When the first signs of green mold emerged on the railing of my deck, I grabbed a scrub bucket and sponge. Two days of scrub, rinse, repeat convinced me there must be a better way. Enter the power washer, my new favorite tool. I admit I am a little obsessed. First the deck was cleaned, next I tackled the porch furniture, and finally the screens on the porch. Then I stared at this marvel, wondering what else I could clean.

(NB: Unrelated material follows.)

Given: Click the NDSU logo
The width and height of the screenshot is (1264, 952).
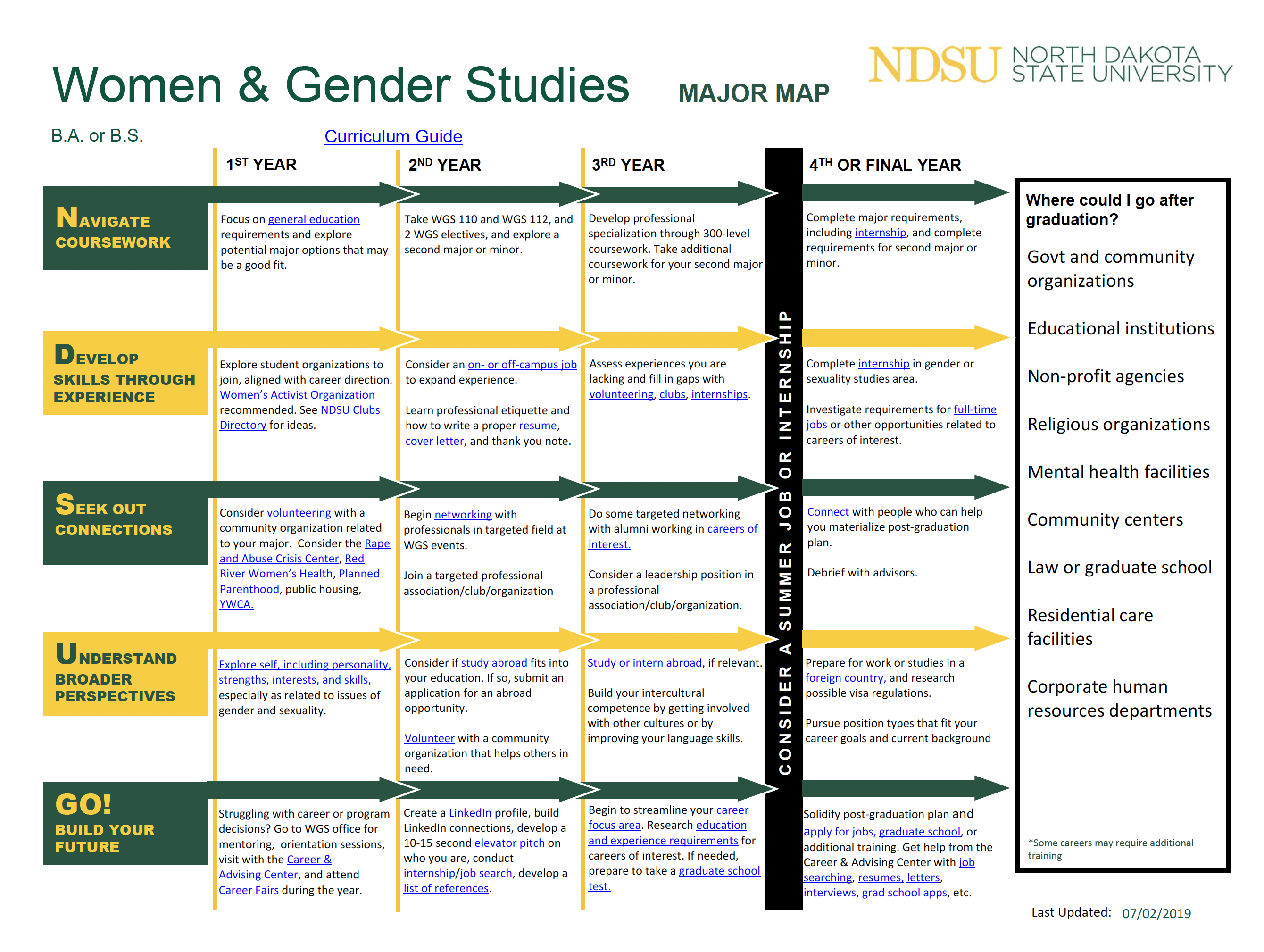Looking at the screenshot, I should 934,65.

The right tools make all the difference. We once had a manual push blade lawn mower. If you don’t have a picture in your mind, imagine a cylinder with 4 or 5 blades and a lawn mower handle. Nothing else. No power other than the muscles pushing the mower. It had been in a grandfather’s garage and I tried it (once.) My neighbor kindly asked the next day, “what happened to your lawn?” It might be the most eco-friendly mower on market, but my lawn looked like it had gotten a very, very bad haircut. I opted for a different eco-friendly solution: less lawn. I also invested in a mower that can actually cut grass.
For yard or home tasks, I often ask others what tools are best for the task. But when I think of sustaining my spiritual life, I rarely think about choosing the right tools. Somehow, I imagine my spiritual life should be robust and lifegiving if I just wish for that enough. If you’ve ever purchased a lottery ticket, you know wishful thinking can only take you so far.

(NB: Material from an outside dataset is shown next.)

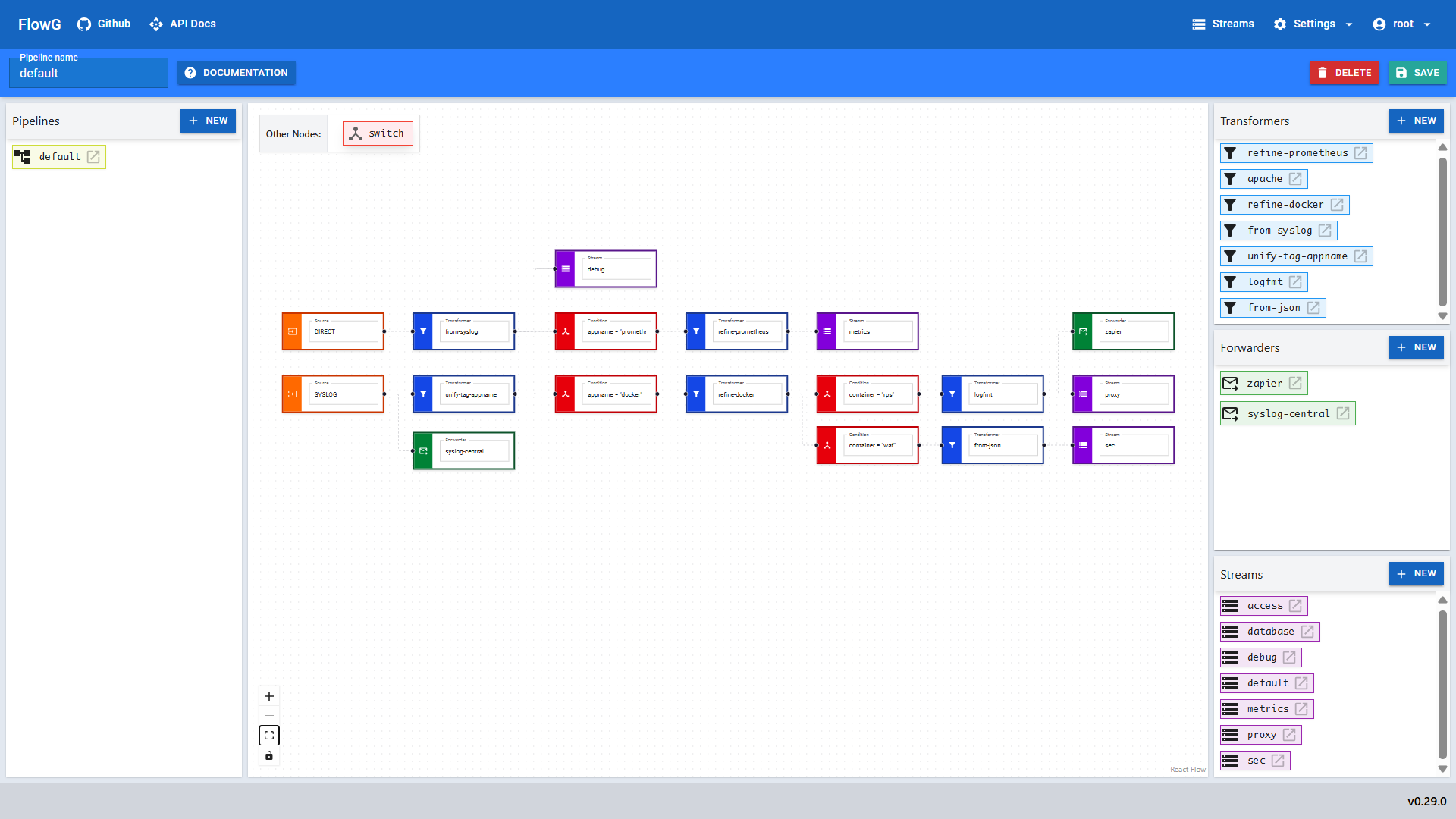Open the logfmt transformer link icon
Image resolution: width=1456 pixels, height=819 pixels.
[x=1295, y=282]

I asked a handful of people who (from the outside) seem to have a rich spiritual life what their top tools are for staying spiritually healthy. Here are their top tools:
- Take time to recharge. Number one of that list was taking time to recharge. Most opted for an annual retreat, time away from their jobs and their daily routines to immerse themselves in prayer, meditation and spiritual reading. The time away allowed them time to reassess and re-center.
- Take time to give thanks. Gratitude changes the way we look at the world and changes the way the world looks at us. Investing in a practice of gratitude is the spiritual equivalent of brushing your teeth. Do it. A couple of times a day.

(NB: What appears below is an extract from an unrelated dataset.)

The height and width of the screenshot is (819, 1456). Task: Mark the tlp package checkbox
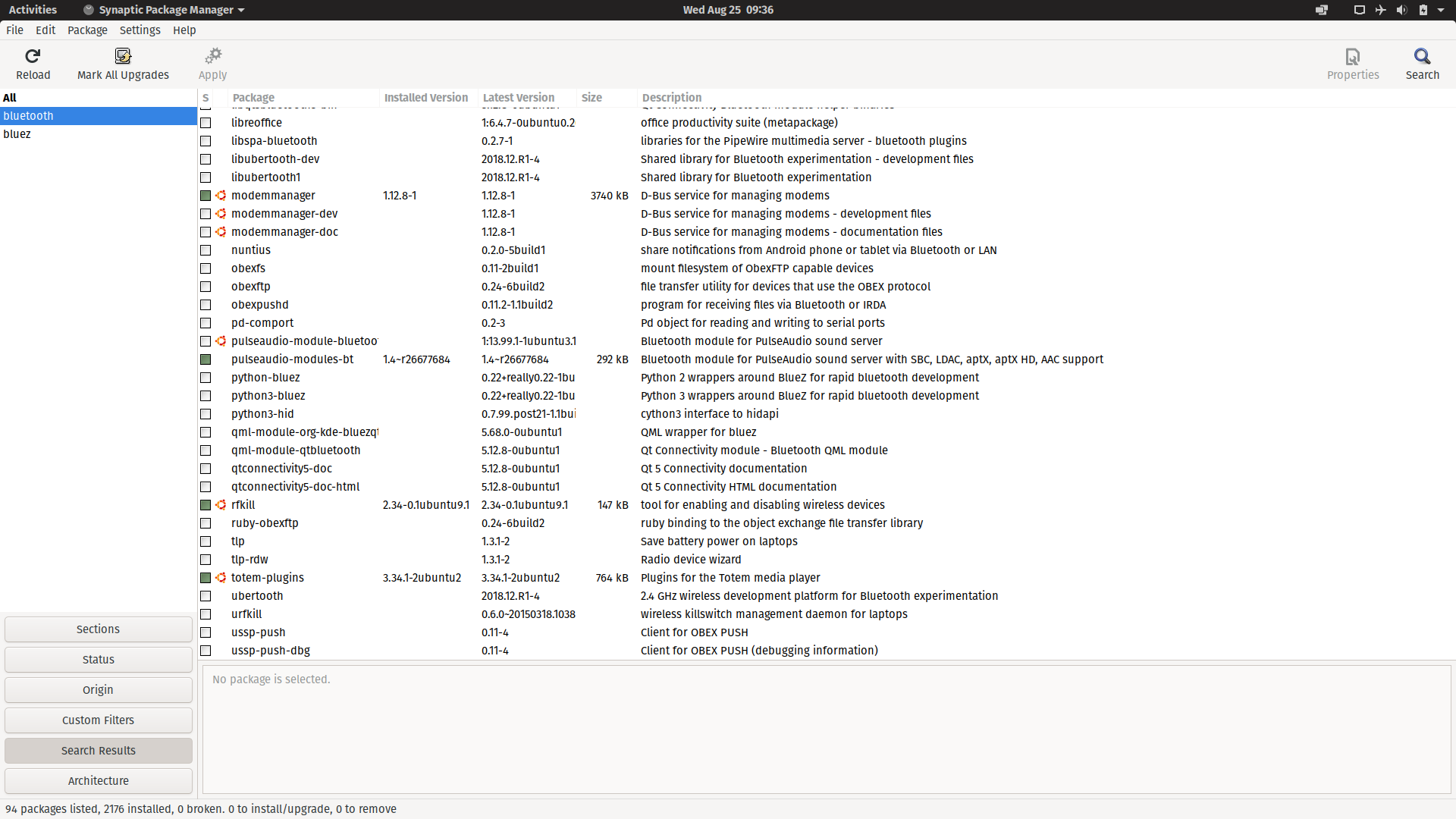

- Gather together. Every faith tradition calls us to be part of a larger community. We gather in community to pass on our faith traditions, to support and encourage each other. Some days you may be the rock; other days you may be the wet leaf molding yourself to the rock for support.
- Pay it forward. Did you know almost every faith tradition has some version of the Golden Rule? “Do unto others as you would have them do unto you” pays it forward. Treat each other kindly and with dignity.
- Create time for spiritual reading. Immersing ourselves in spiritual reading allows time and space for introspection. What is the text calling me to? I might add that spiritual reading is a great antidote to the daily news cycle. In the Judeo-Christian tradition, the Bible offers wonderful guidance. If you’re looking for other suggestions, try authors like C.S. Lewis, Madeline L’Engle, Henri Nouwen, Thich Nhat Hanh, Anne Lamott, Mary Oliver, or Rachel Held Evans.
- Create a daily prayer or meditation practice. Some people have told me prayer and meditation is “not their thing,” as if after trying it for a day or too they should have seen some life-changing benefits. Prayer and meditation changes us the way water changes the contours of a canyon: slowly, constantly and over time, in noticeable and distinct ways.
- Pass it on. The Dead Sea is dead because it has no outlet. The water becomes stagnant and over time the water has become saltier and saltier through evaporation. Now, nothing can live in the Dead Sea. Our spiritual life is a bit like this—if we receive like a rain barrel, but never use the rain in the barrel to water the earth, the water becomes fetid and the barrel fills to the brim, unable to accept fresh lifegiving water.
- Sharpen the saw. Every tool we use needs to be cleaned, oiled, and maintained to stay in prime condition. Ditto with our spiritual tools.